> _Task objective_
Convert everything from the line containing "1021x765 pixels. At" down to the end of the listing into a Markdown table with the columns Row and Line, omitting blank lines. Leave the pictures out of the table.

[Word and item position data]
* begin *
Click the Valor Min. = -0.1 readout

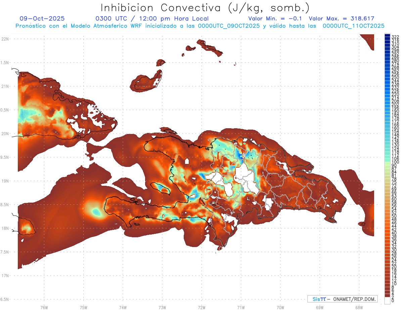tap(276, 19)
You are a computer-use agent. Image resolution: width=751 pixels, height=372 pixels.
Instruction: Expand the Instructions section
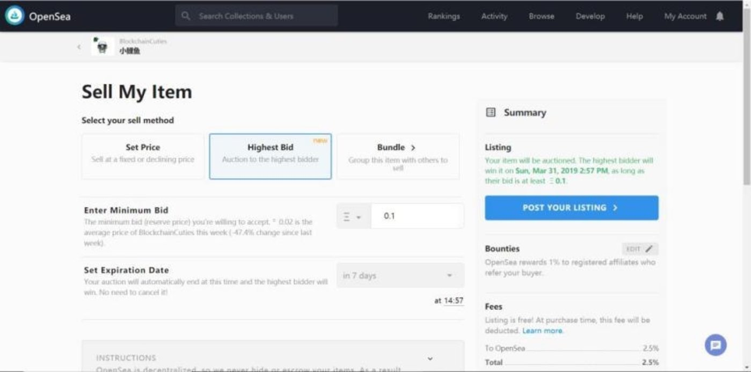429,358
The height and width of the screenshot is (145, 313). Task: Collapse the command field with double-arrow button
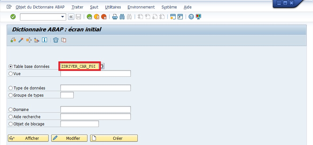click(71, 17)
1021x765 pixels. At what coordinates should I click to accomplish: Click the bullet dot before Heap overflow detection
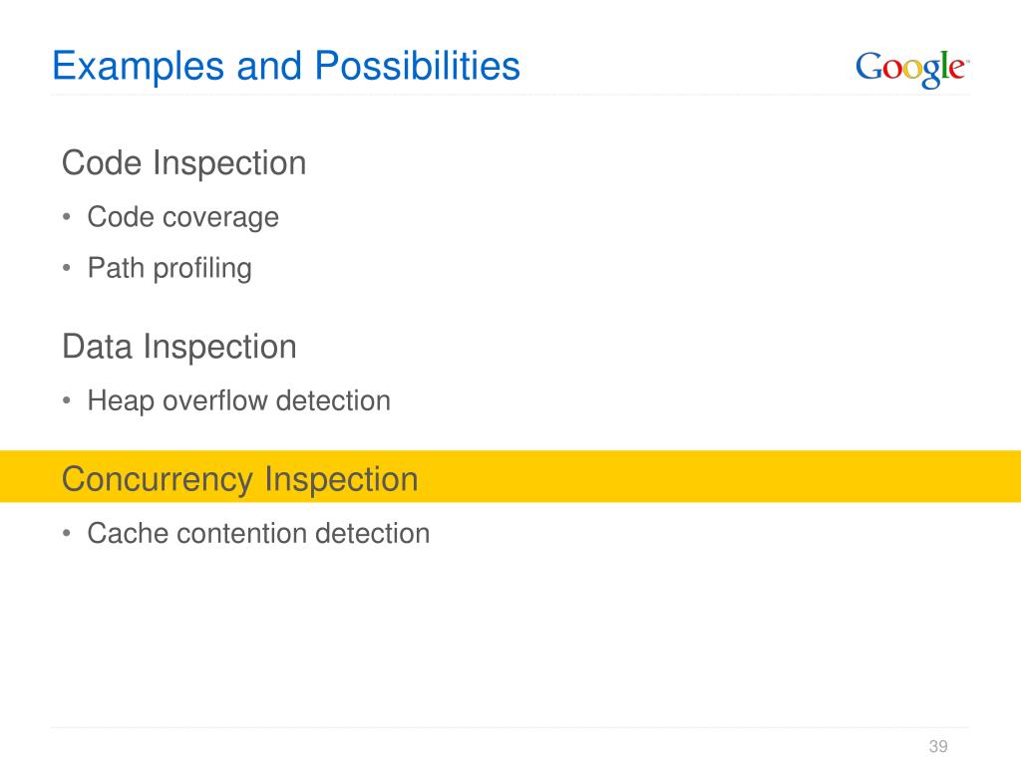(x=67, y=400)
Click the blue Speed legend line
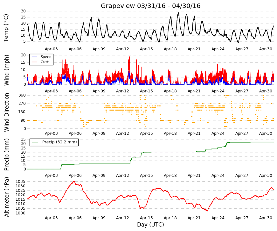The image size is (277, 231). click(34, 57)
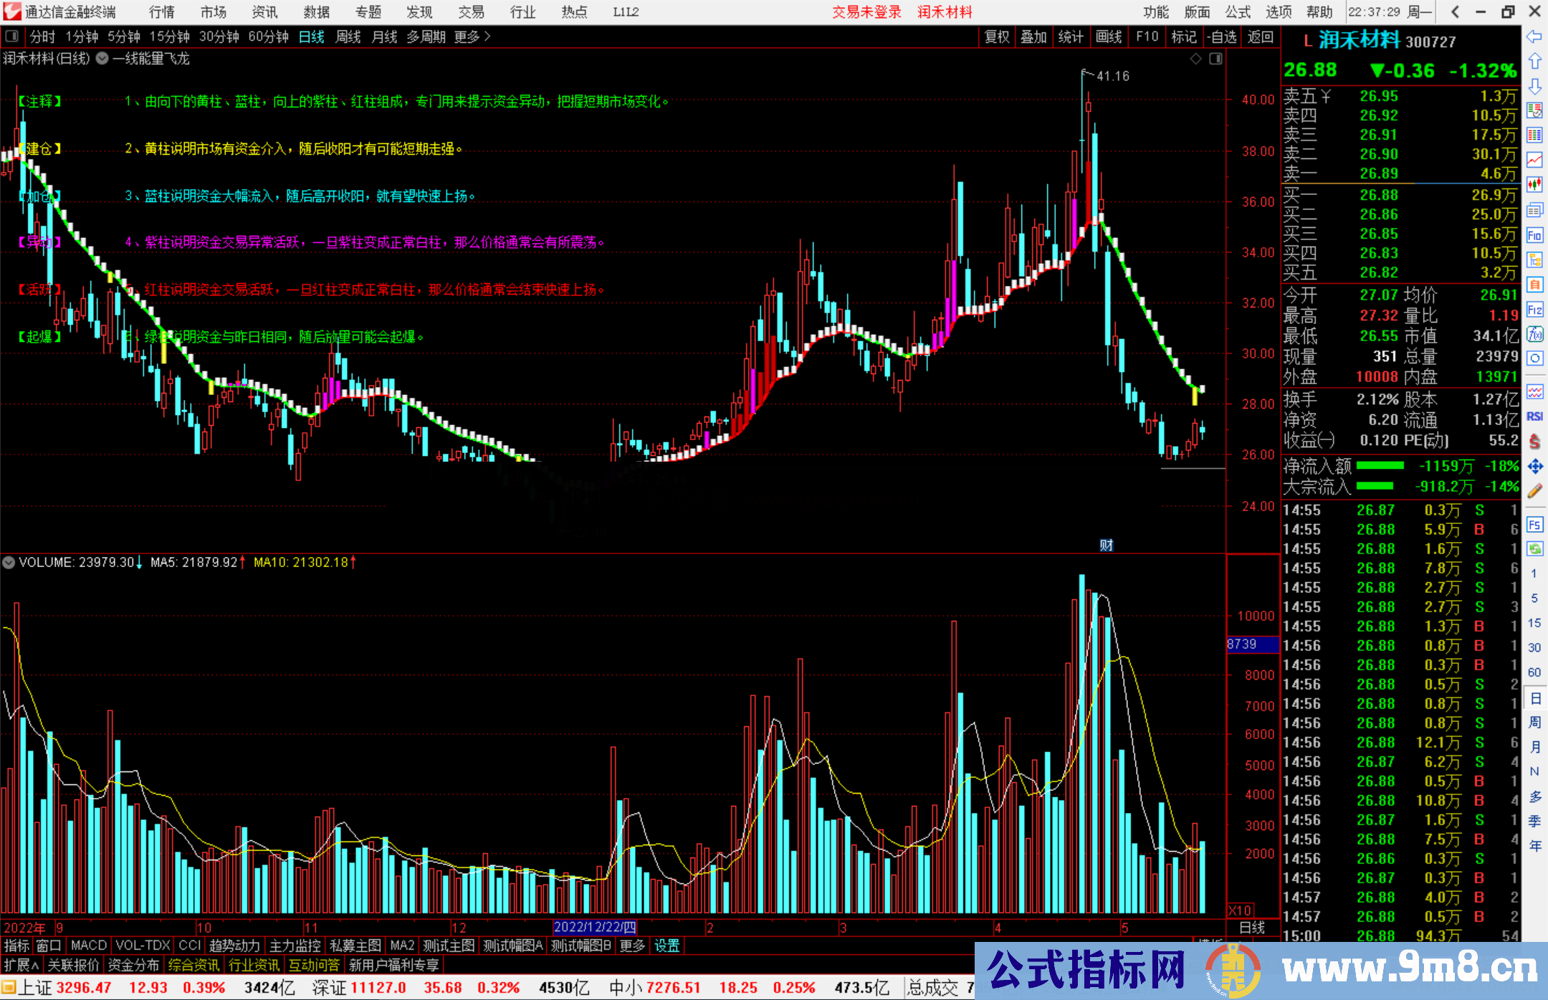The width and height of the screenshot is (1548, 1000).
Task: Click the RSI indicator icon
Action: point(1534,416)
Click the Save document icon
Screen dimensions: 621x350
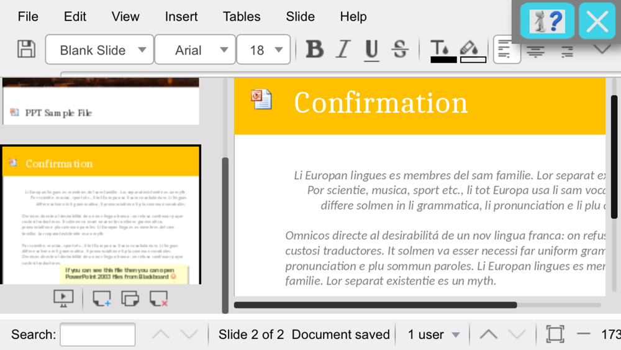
* end *
> _The response_
| Row | Line |
|---|---|
| 1 | 1021x765 pixels. At what coordinates should I click to accomplish: Click the bullet dot before Heap overflow detection |
| 2 | (x=67, y=400) |
| 3 | Click the blue Speed legend line |
| 4 | The image size is (277, 231). click(34, 57) |
| 5 | The width and height of the screenshot is (1548, 1000). |
| 6 | Task: Click the RSI indicator icon |
| 7 | Action: point(1534,416) |
| 8 | Click the Save document icon |
| 9 | Screen dimensions: 621x350 |